## Data for review
+++++
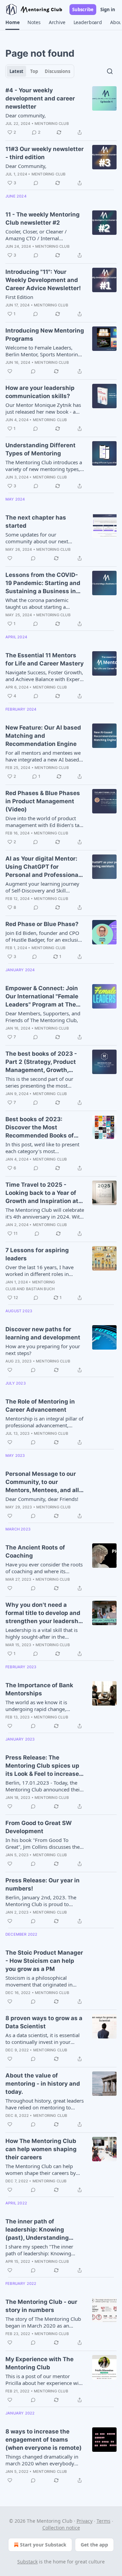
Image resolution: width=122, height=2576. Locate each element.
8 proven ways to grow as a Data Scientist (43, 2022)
+++++
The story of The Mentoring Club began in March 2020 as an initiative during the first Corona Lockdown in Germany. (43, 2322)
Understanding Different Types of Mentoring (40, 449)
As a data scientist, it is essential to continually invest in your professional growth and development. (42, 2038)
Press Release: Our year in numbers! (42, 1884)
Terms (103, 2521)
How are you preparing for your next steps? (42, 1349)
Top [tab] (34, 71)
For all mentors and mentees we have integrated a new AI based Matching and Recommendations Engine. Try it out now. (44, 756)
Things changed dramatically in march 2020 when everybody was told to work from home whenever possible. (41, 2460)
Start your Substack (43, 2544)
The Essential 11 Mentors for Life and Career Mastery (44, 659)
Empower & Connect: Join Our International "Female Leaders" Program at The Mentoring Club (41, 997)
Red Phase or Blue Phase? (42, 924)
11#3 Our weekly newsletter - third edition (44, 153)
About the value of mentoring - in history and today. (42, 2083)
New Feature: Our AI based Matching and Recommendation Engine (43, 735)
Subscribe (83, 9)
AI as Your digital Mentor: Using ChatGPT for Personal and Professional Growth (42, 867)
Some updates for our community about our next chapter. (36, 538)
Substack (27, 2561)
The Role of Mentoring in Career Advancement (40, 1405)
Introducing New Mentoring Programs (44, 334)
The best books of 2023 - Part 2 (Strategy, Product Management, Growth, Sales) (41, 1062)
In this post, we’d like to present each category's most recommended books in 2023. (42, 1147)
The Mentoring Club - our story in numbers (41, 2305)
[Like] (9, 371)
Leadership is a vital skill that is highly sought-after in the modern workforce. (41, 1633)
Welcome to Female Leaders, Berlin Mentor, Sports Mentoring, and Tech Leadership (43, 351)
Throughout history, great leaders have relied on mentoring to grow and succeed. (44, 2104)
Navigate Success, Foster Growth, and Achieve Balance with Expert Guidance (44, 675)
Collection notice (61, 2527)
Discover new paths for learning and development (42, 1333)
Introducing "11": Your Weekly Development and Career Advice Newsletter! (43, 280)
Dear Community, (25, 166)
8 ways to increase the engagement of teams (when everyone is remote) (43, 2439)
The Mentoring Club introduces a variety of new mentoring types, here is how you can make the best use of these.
+++++
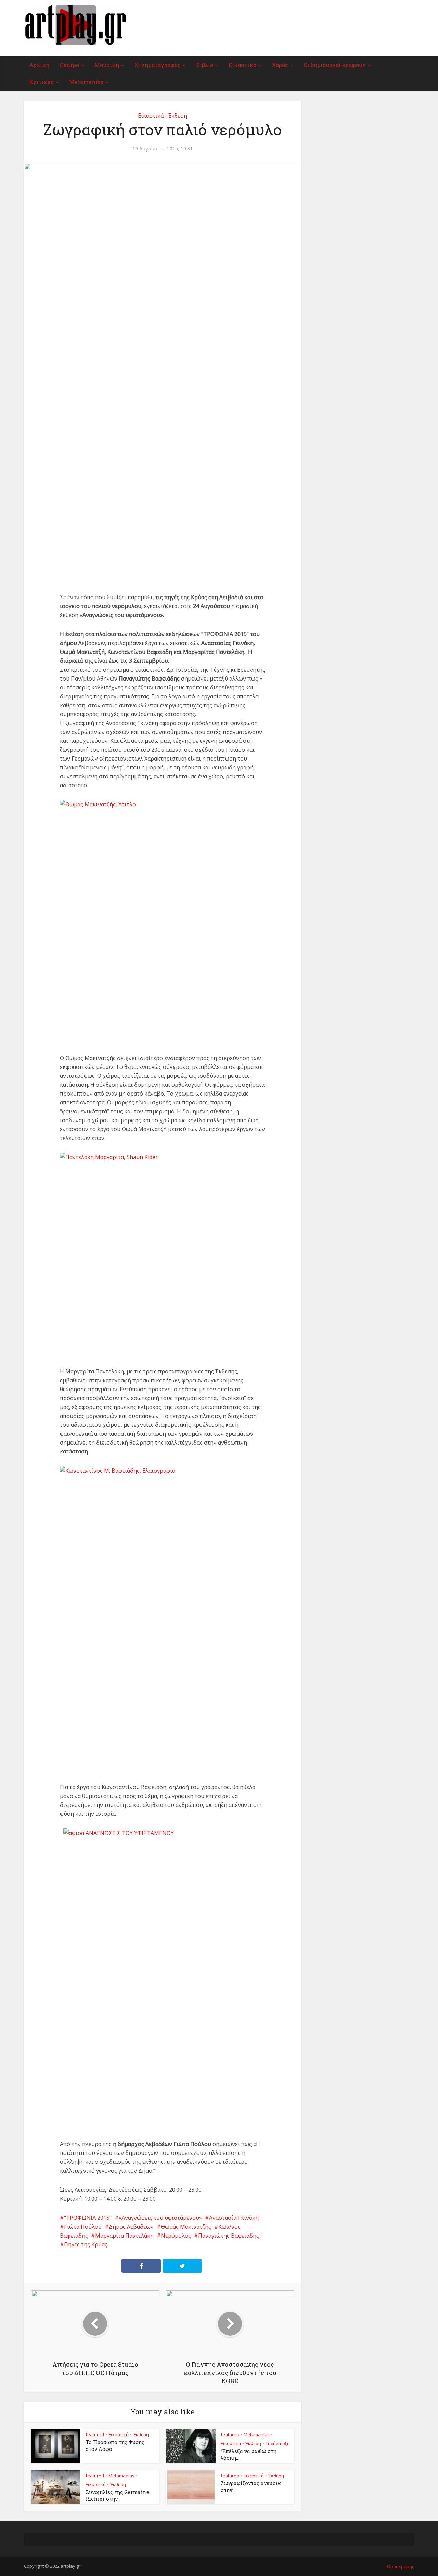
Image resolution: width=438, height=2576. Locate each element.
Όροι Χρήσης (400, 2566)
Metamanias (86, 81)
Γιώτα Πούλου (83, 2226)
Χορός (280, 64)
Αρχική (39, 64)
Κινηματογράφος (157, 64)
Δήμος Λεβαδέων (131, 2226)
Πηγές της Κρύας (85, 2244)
+++++
## Work instructions
Reproduce exactly, and with no other material, the lines between those holding "Image resolution: width=122, height=2576." and "8 proven ways", inclusive.

## Your solution
Image resolution: width=122, height=2576. Locate each element.
8 proven ways to grow as a Data Scientist (43, 2022)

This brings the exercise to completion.